» **AIM OF THE TASK**
Reproduce word for word every line from the one containing "Select the 3个月 purchase duration option" to the final line of the data below; omit the pictures.

Stored items:

<<<<

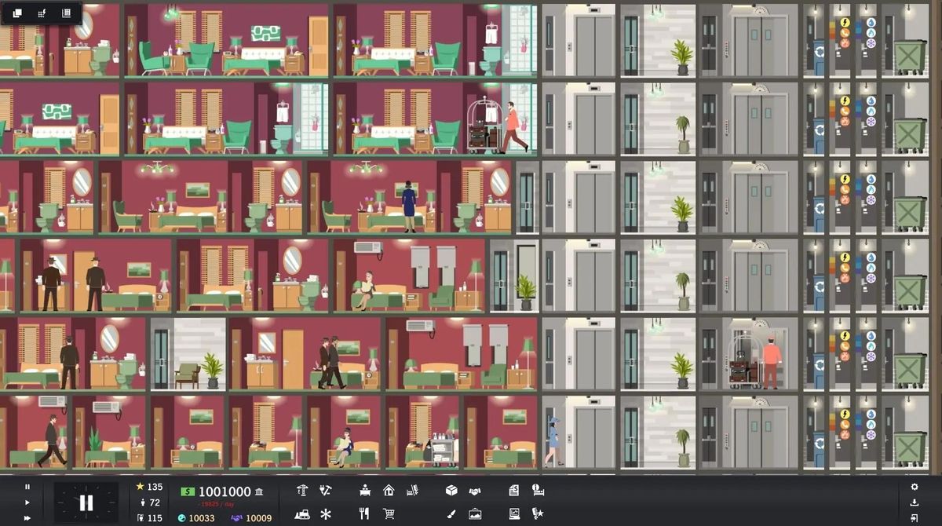Toggle the power grid overlay

click(x=42, y=13)
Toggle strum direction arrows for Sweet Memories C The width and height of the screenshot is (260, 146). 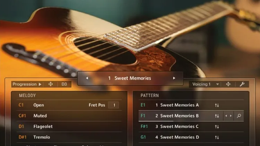(x=217, y=127)
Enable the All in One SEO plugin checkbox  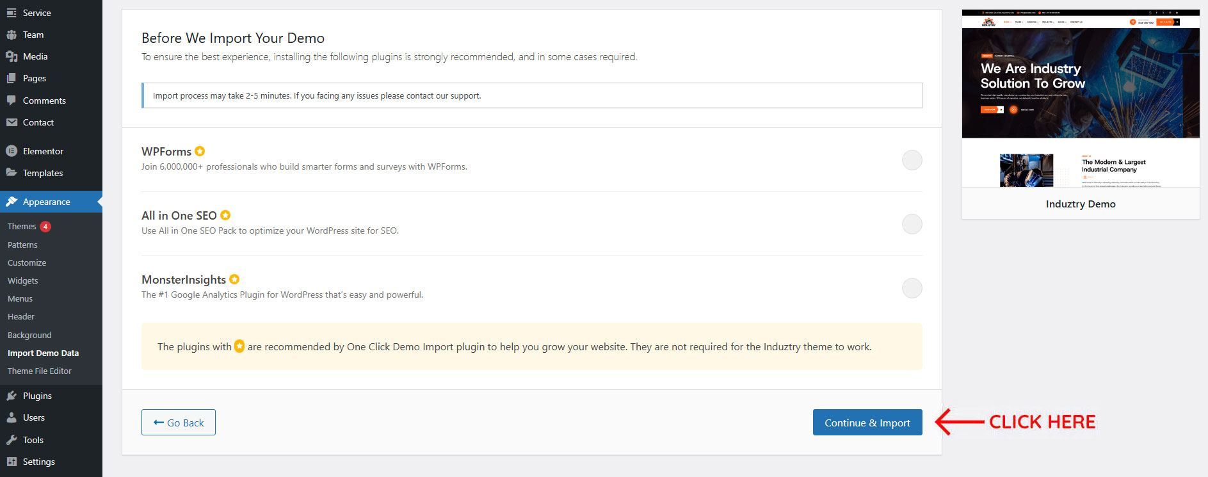912,224
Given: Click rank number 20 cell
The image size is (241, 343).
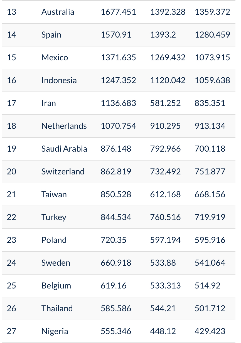Looking at the screenshot, I should point(12,172).
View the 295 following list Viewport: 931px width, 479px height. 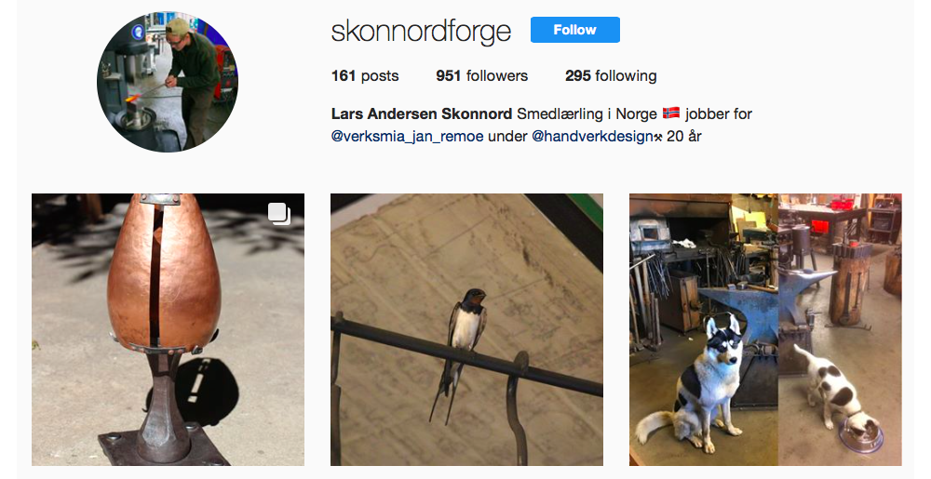(611, 76)
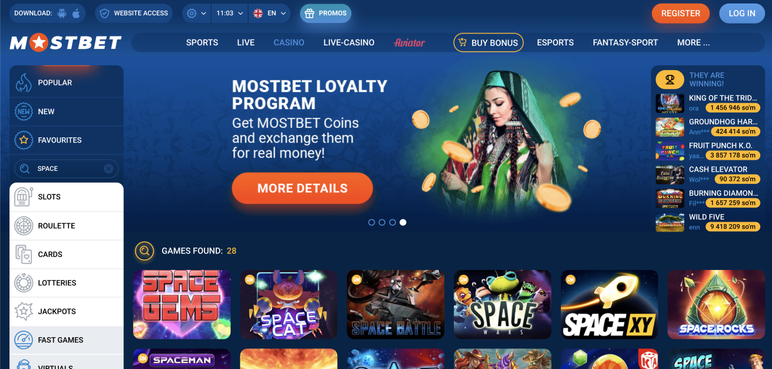
Task: Open the EN language selector
Action: [269, 13]
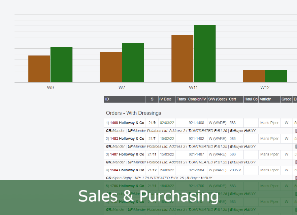
Task: Open order 1408 Holloway & Co
Action: pos(127,123)
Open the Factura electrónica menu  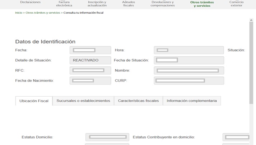click(x=64, y=4)
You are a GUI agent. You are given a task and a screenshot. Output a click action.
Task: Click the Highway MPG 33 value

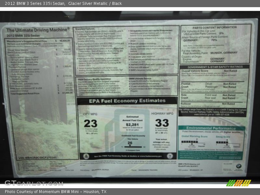(x=162, y=123)
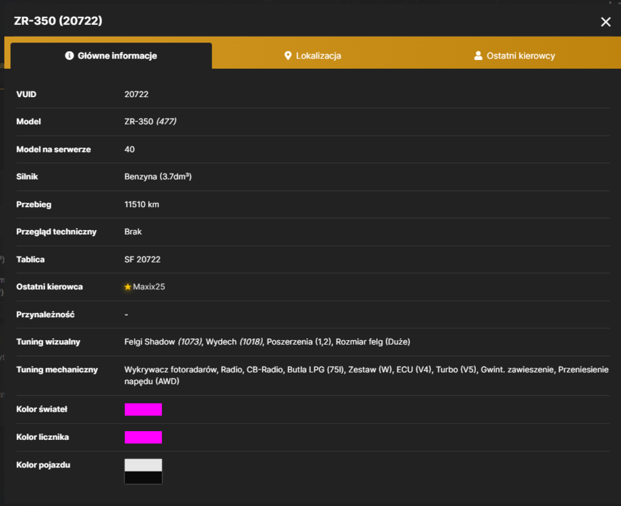Click the dialog title ZR-350 (20722)
Screen dimensions: 621x506
click(x=58, y=21)
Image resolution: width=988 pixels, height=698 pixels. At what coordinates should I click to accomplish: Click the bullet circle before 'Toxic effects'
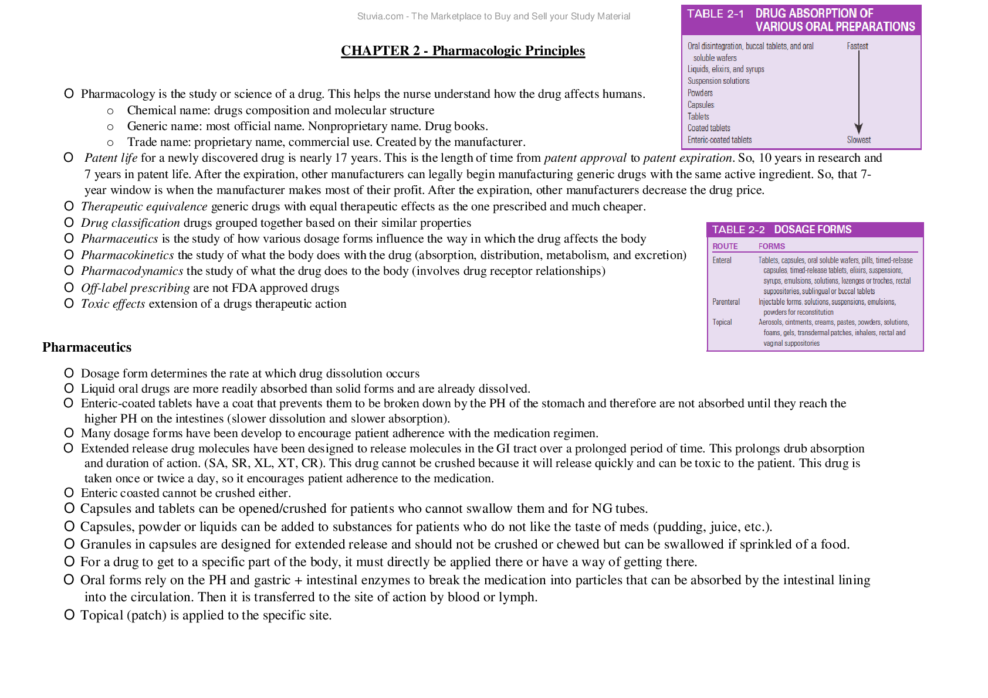pyautogui.click(x=69, y=304)
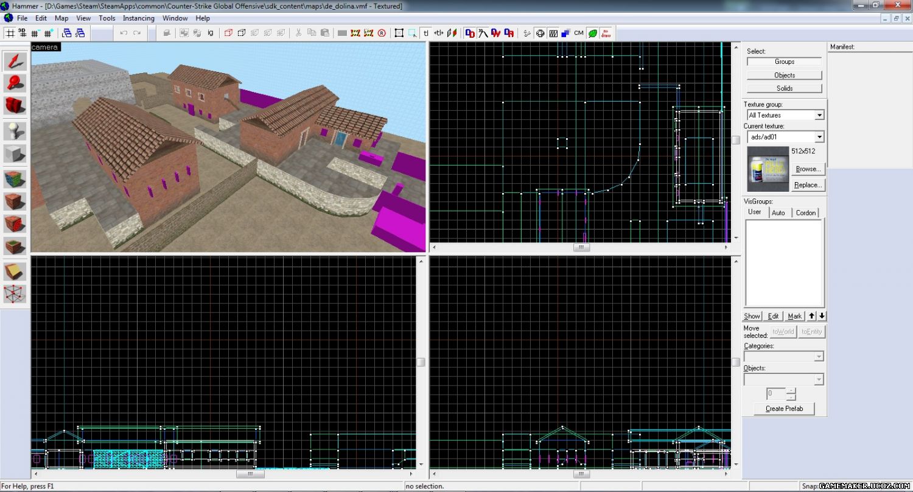This screenshot has width=913, height=492.
Task: Toggle the nodraw button in toolbar
Action: pyautogui.click(x=606, y=33)
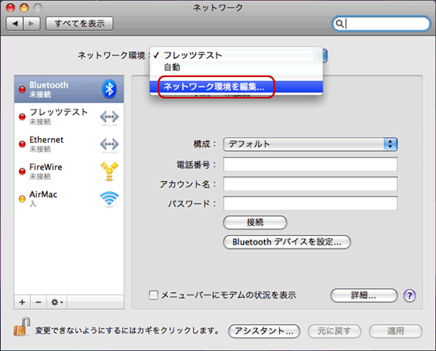Click the アシスタント... button
Viewport: 436px width, 351px height.
pos(264,331)
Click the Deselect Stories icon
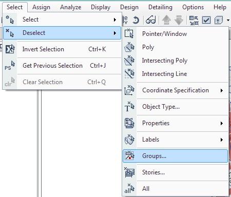This screenshot has height=197, width=231. pos(129,172)
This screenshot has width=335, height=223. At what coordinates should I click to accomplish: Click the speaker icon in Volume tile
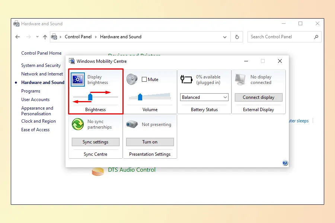coord(132,79)
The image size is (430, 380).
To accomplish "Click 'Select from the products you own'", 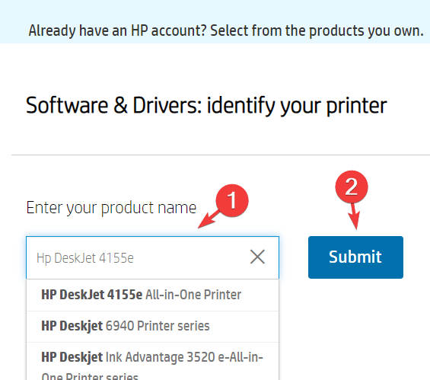I will pyautogui.click(x=317, y=30).
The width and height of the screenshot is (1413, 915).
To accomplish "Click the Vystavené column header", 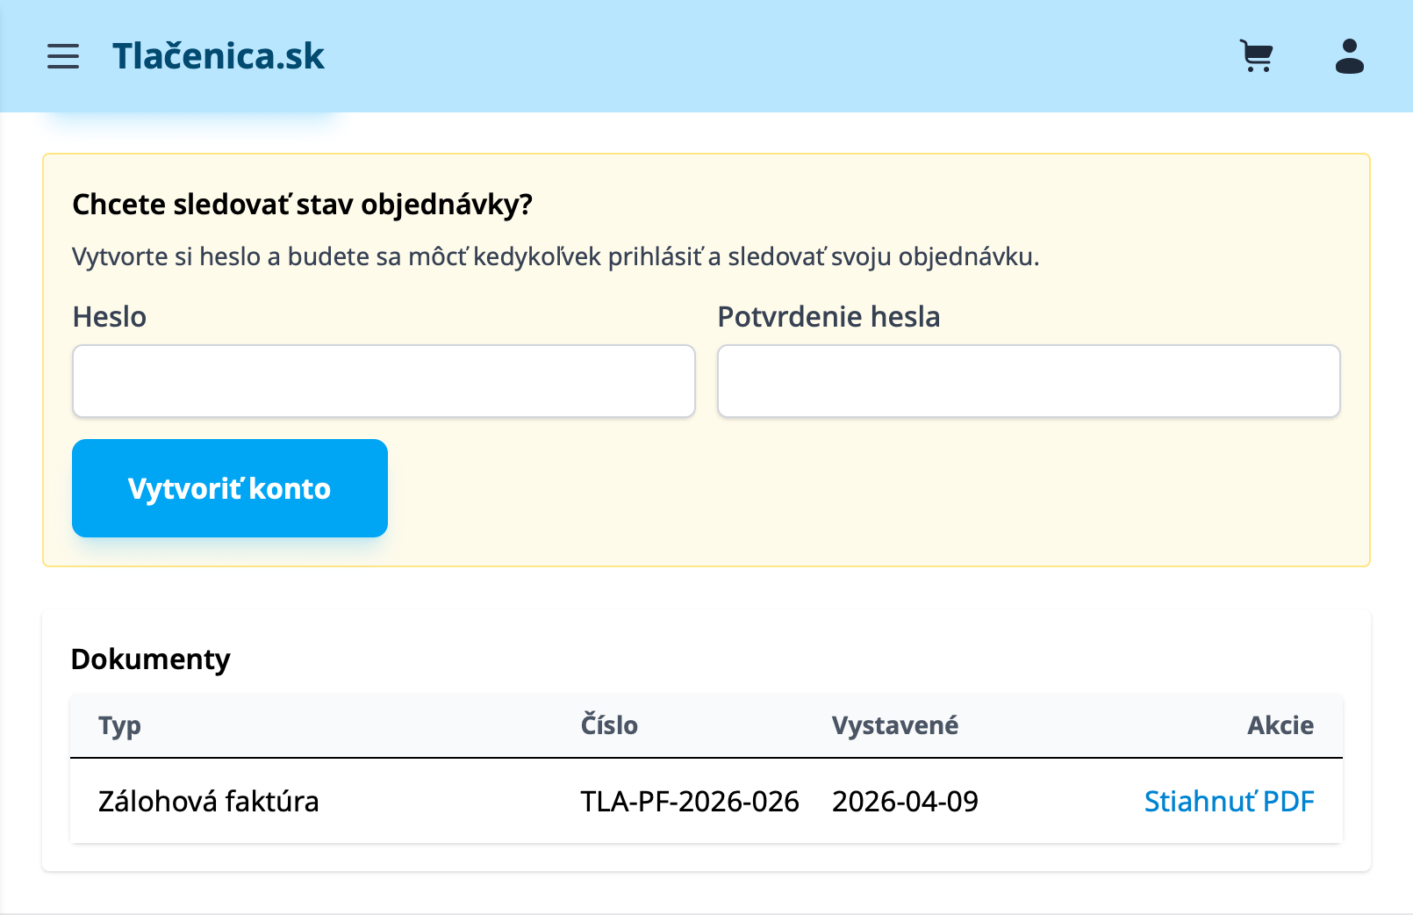I will (x=895, y=725).
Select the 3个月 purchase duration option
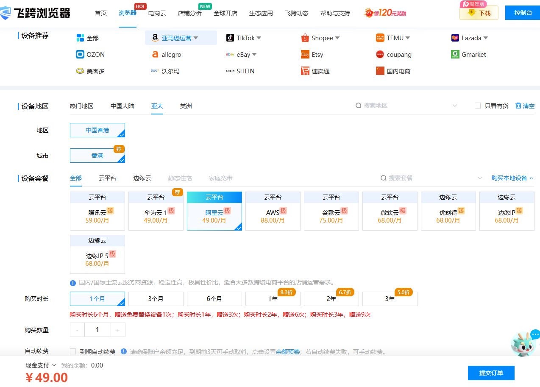Screen dimensions: 540x387 tap(156, 299)
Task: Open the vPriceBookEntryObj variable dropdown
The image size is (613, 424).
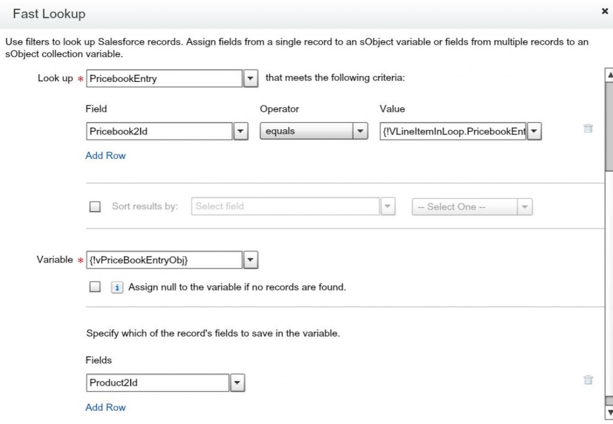Action: click(251, 260)
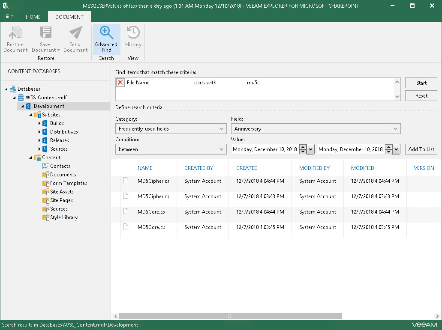Click the Style Library folder icon

tap(46, 217)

>>>>

» **COMPLETED EXERCISE**
Select the 3个月 purchase duration option
Screen dimensions: 540x387 tap(156, 299)
Task: Open the vPriceBookEntryObj variable dropdown
The image size is (613, 424).
Action: click(251, 260)
Click the Style Library folder icon

tap(46, 217)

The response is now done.